L’altro elemento importante che vedo con la visita è che molte di queste donne quando hanno secchezza , hanno anche un pavimento pelvico contratto perché se ho dolore tendo a contrarre il muscolo; ciò spiega anche l’associazione con le cistiti post coitali che compaiono 24-72 ore dopo il rapporto
Trattamento preventivo
A livello preventivo si possono innanzitutto iniettare degli estrogeni in vagina localmente prima possibile. Il profilo di sicurezza è straordinario e la donna puo’ usare l’estriolo che è leggero oppure gel al colostro oppure oli con acido ialuronico, pomate e fitosostanze ma anche il destromannosio che aiuta a ridurre l’E. Coli.
Novità nel trattamento
Se non vogliamo usare dei trattamenti locali e vogliamo anche una piena sicurezza dal punto di vista oncologico, il primo trattamento orale non estrogenico che ha il potenziale per diventare la prima alternativa agli estrogeni locali è L’OSPEMIFENE. Tale molecola sulla mammella si comporta come il tamoxifene cioè come un antagonista della proliferazione e, quindi, come un farmaco protettivo tanto è vero che è stato approvato a livello europeo anche per le donne che abbiano completato le cure per il tumore alla mammella. A livello di utero non da problemi e consente una buonissima lubrificazione vaginale.

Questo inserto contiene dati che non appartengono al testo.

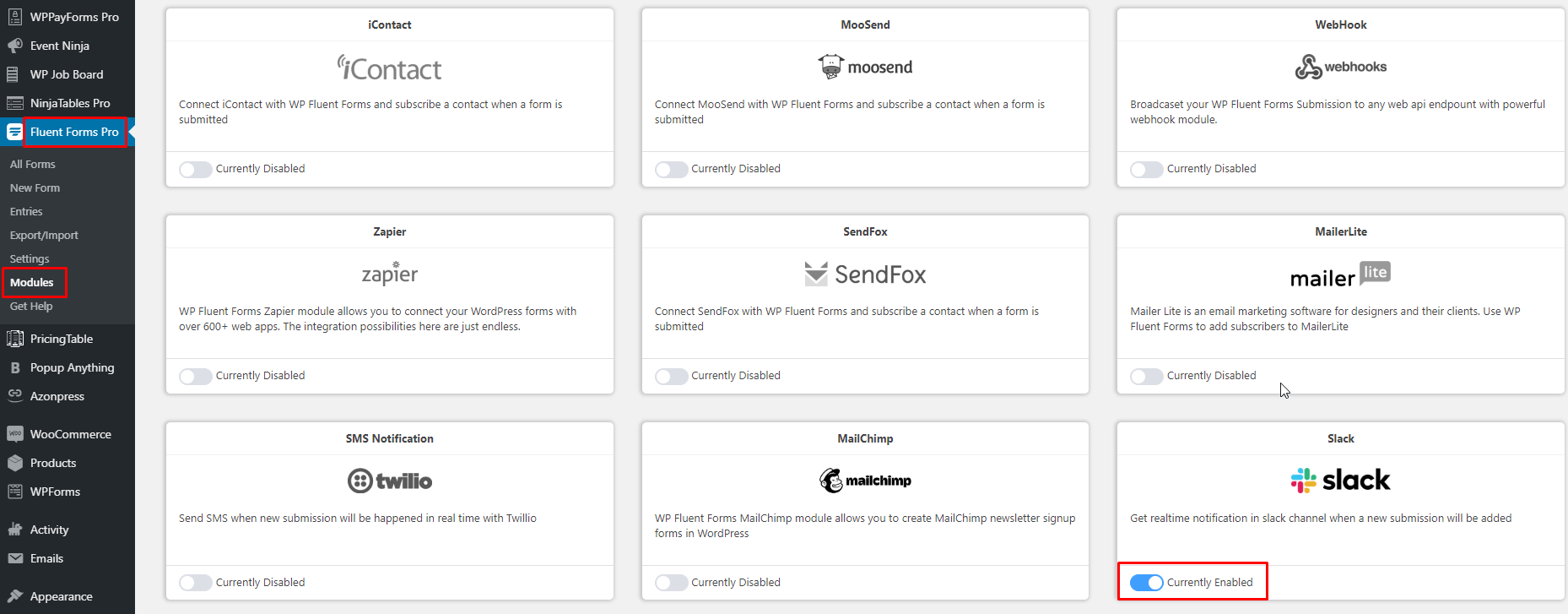Turn on the WebHook module toggle

point(1146,169)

Altra soluzione fantastica in donne che non possono utilizzare una terapia ormonale è il laser vulvovaginale, ad esempio molte di voi hanno sentito parlare del Monnalisa Touch. Cos’è questo “tocco miracoloso?”

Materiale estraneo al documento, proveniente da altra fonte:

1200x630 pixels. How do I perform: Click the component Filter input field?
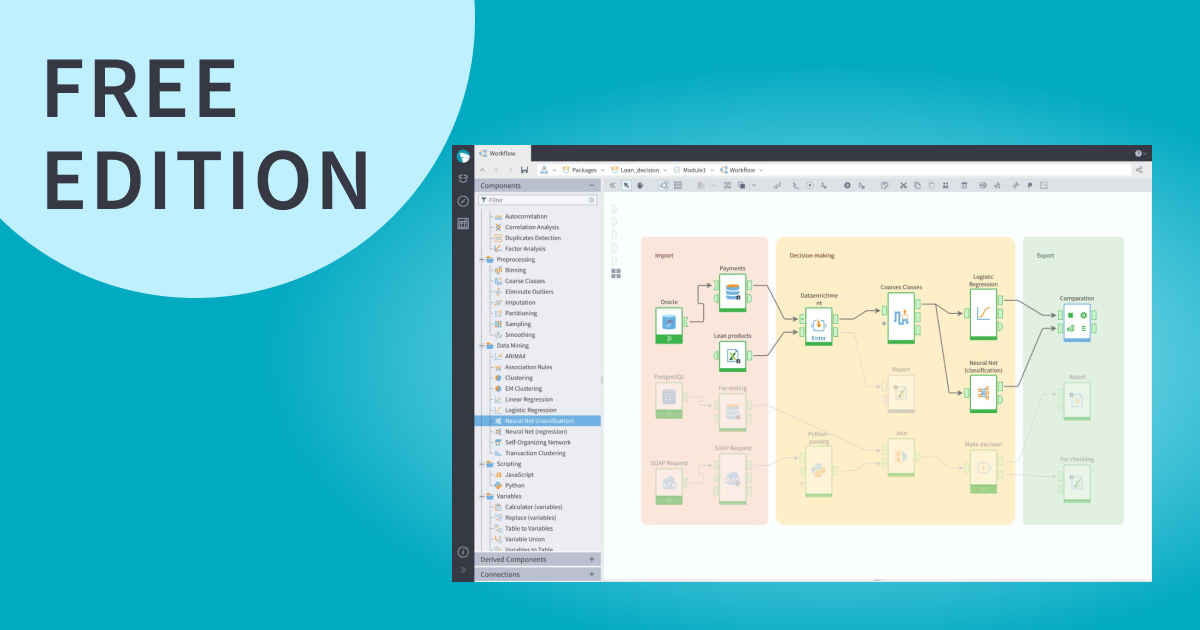(x=537, y=200)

MonnaLisa TouchTM è un trattamento di ringiovanimento vaginale (da non confondersi con i trattamenti di tipo estetico) basato su uno speciale sistema laser a CO2 frazionato, realizzato appositamente per questo tipo di applicazione medica. MonnaLisa TouchTM favorisce in modo sicuro e indolore il recupero dell’equilibrio della mucosa genitale con metodologie simili a quelle utilizzate per rallentare l’invecchiamento della sensibile pelle del viso.

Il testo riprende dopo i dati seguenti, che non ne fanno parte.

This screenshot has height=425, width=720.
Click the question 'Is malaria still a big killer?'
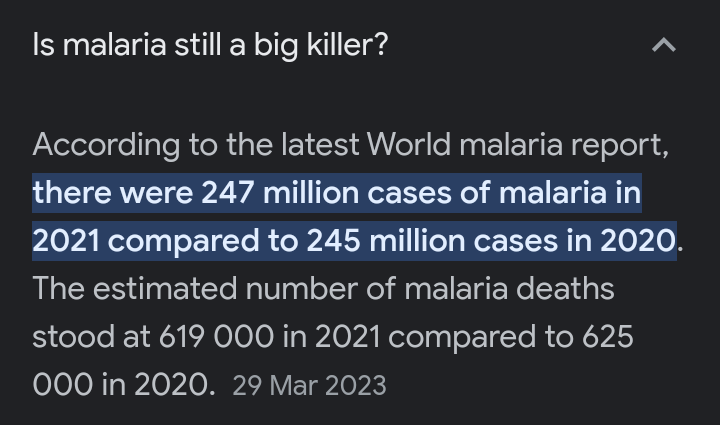[x=210, y=46]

Agendo con delicatezza sui tessuti della mucosa vaginale, il laser stimola la produzione di collagene, migliora la funzionalità dell’area trattata e ne ristabilisce la corretta irrorazione. Naturale, sicura e mini-invasiva, MonnaLisa TouchTM ridona tono ai tessuti, aumenta il flusso sanguigno e la lubrificazione: in una parola riporta alla normalità, con naturalezza, lo stato fisiologico delle pareti vaginali.
Per tale motivo ho assolutamente scelto per le mie pazineti che ne necessitano di introdurlo nel mio ambulatorio. Bisogna riappropriarsi di una fase importante della propria vita, la menopausa, gioendo di una serena vita di coppia e di una soddisfacente attivita’ sessuale.